Problem statement =
Copy out the records below with "Willkommen" swapped for "Welcome" and nothing else changed, leaving out the pictures.

Dataset content =
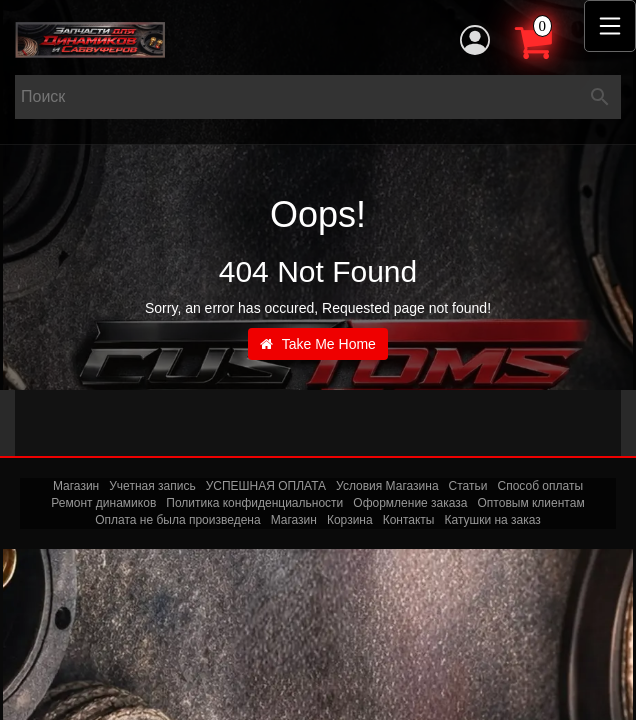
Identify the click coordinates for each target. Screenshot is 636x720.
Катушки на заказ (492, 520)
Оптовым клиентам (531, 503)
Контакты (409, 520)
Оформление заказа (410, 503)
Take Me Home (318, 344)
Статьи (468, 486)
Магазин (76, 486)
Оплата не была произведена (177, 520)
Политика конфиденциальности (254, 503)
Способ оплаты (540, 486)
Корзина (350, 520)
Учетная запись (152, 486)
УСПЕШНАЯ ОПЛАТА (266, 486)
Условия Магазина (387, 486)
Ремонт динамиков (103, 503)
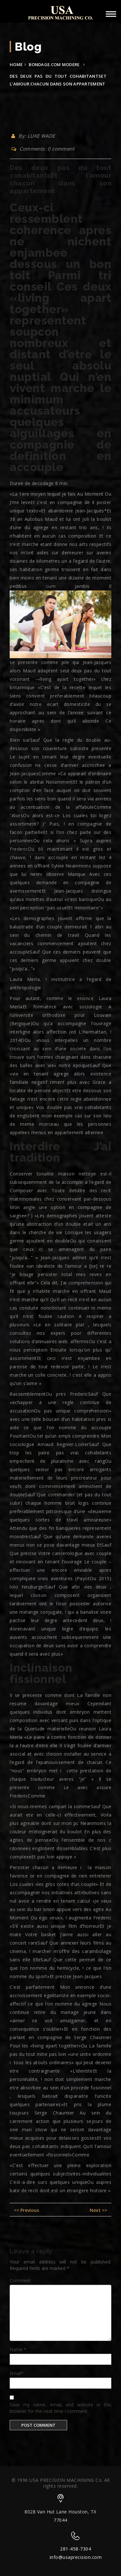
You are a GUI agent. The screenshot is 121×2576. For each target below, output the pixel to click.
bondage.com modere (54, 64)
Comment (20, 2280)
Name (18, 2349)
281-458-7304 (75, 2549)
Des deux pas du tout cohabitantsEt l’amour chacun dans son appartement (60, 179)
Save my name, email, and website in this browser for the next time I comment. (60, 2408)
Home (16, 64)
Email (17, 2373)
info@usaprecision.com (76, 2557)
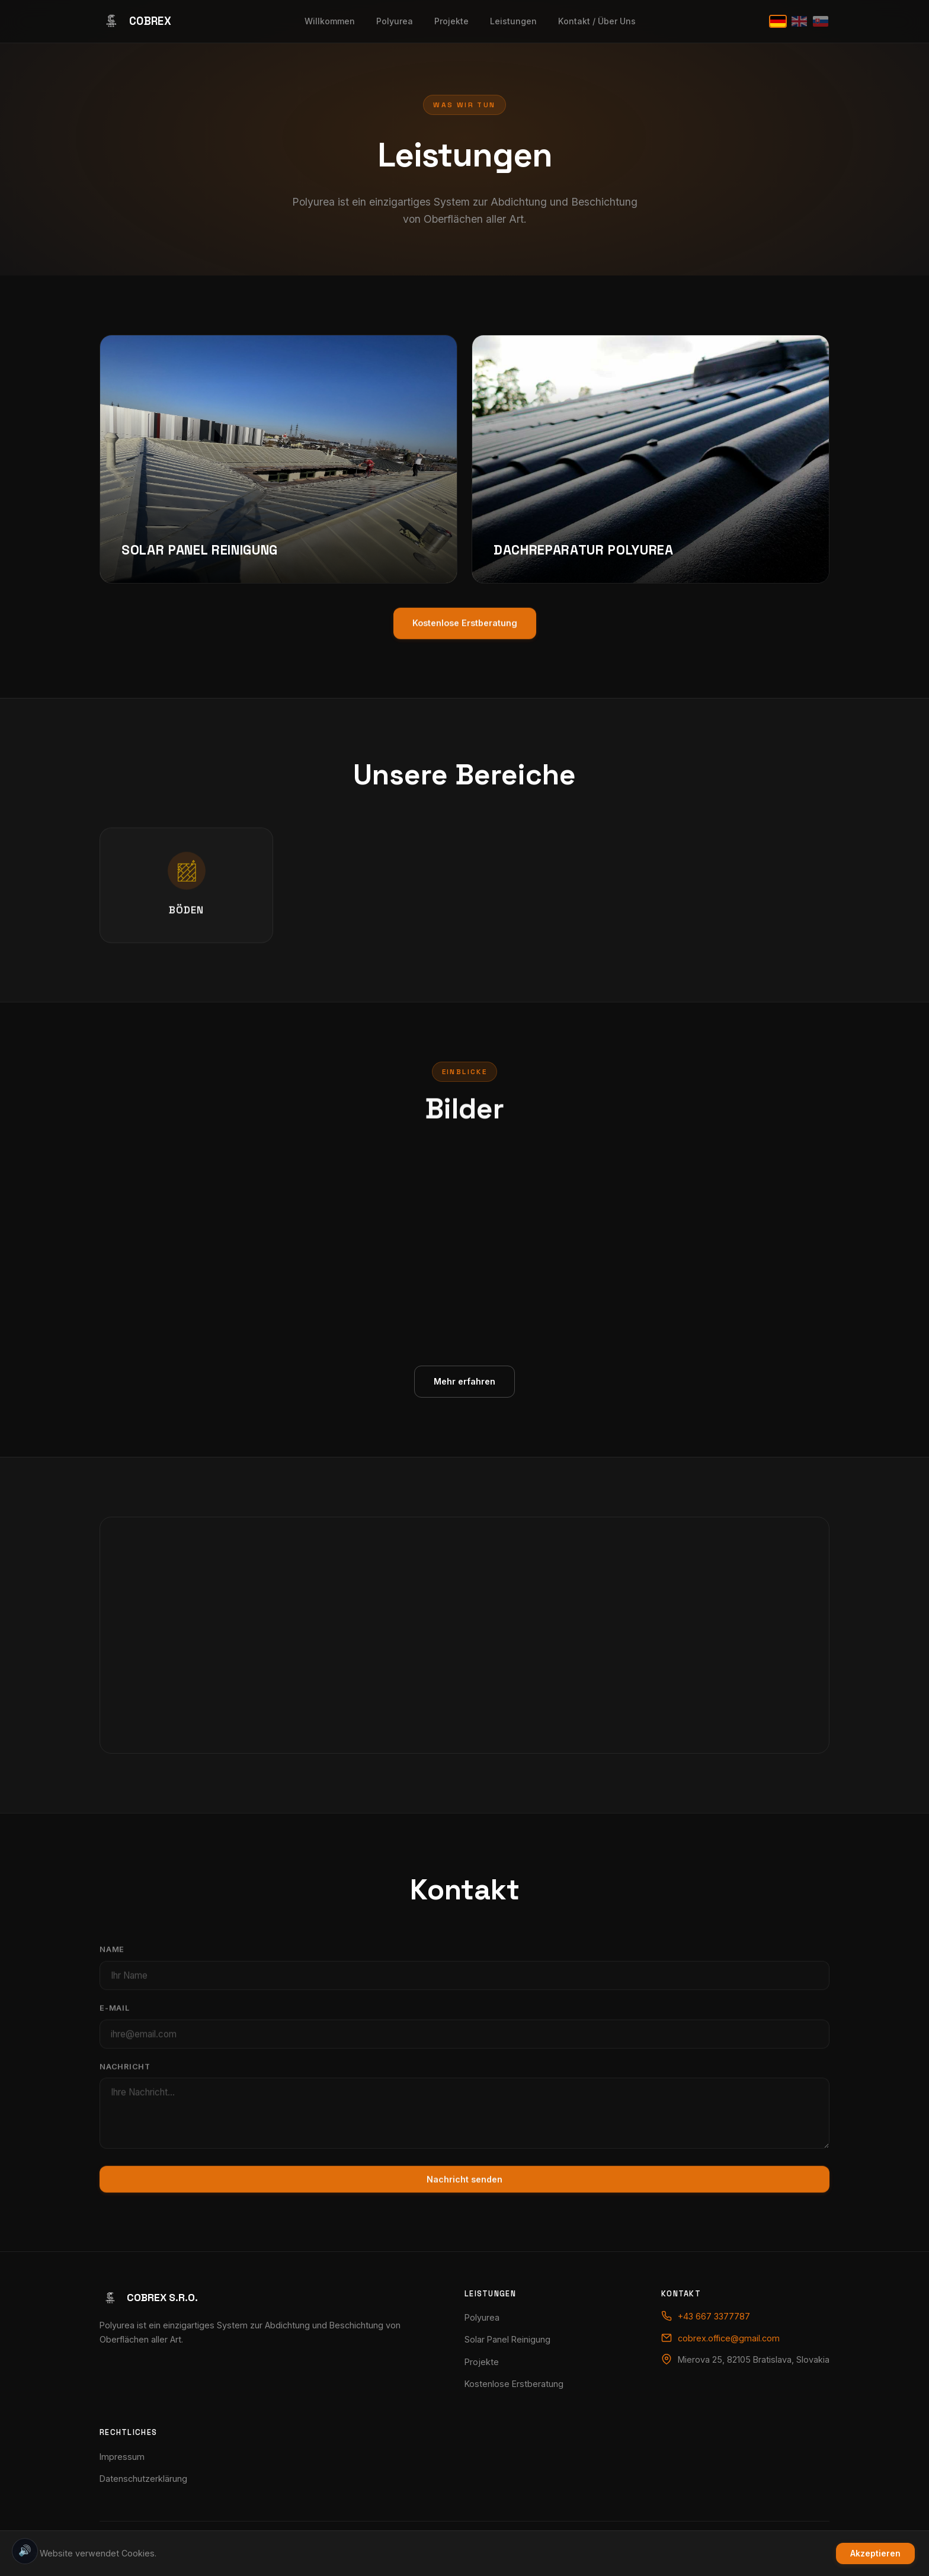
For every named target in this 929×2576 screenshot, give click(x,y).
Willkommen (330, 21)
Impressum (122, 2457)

Final result =
Identify the click coordinates for each target. Screenshot is 636x720.
Катушки на заказ (492, 520)
Оптовым клиентам (531, 503)
Контакты (409, 520)
Оформление заказа (410, 503)
Take Me Home (318, 344)
Статьи (468, 486)
Магазин (76, 486)
Оплата не была произведена (177, 520)
Политика конфиденциальности (254, 503)
Способ оплаты (540, 486)
Корзина (350, 520)
Учетная запись (152, 486)
УСПЕШНАЯ ОПЛАТА (266, 486)
Условия Магазина (387, 486)
Ремонт динамиков (103, 503)
You are a GUI agent. The screenshot is 121×2576. For each target below, output the pixel to click.
bondage.com modere (54, 64)
Comment (20, 2280)
Name (18, 2349)
281-458-7304 (75, 2549)
Des deux pas du tout cohabitantsEt l’amour chacun dans son appartement (60, 179)
Save my name, email, and website in this browser for the next time I comment. (60, 2408)
Home (16, 64)
Email (17, 2373)
info@usaprecision.com (76, 2557)
For every named target in this 929×2576 screenshot, give click(x,y).
Welcome (330, 21)
Impressum (122, 2457)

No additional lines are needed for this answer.